Two troubling areas, however, were a surprise decline in construction spending in June, and a report that revealed Midwest business activity grew at a slower-than-expected pace in July.
In major U.S. corporate news, Dow Jones' Bancroft family members, which own a 32 percent stake in the Wall Street Journal publisher, agreed to back News Corp.'s (down $0.14 to $22.70, Charts, Fortune 500) $5 billion offer, the Journal reported.
Billionaire investor Nelson Peltz said Monday that his restaurant company, Triarc (down $0.17 to $14.21, Charts), would be prepared to offer $37 to $41 a share for struggling rival Wendy's International (up $1.38 to $35.07, Charts).

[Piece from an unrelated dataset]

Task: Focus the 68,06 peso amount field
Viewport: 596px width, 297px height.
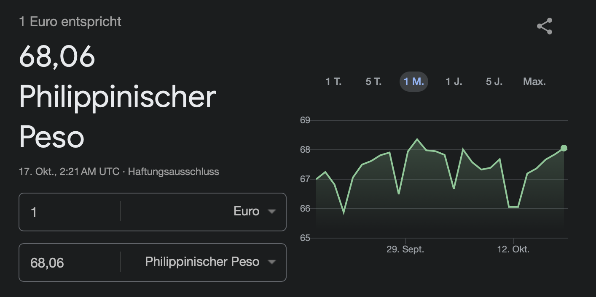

Shares of British drugmaker GlaxoSmithKline (up $1.73 to $51.16, Charts) gained over 3 percent after a Food and Drug Administration advisory panel recommended that Glaxo's best-selling diabetes drug, Avandia, remain on the market despite an analysis showing links to increased risk of heart attack.
Market breadth was negative. Losers beat winners by more than 5 to 3 on volume of 2.01 billion shares on the New York Stock Exchange. Decliners topped losers by 3 to 2 on volume of 2.69 billion shares on the Nasdaq.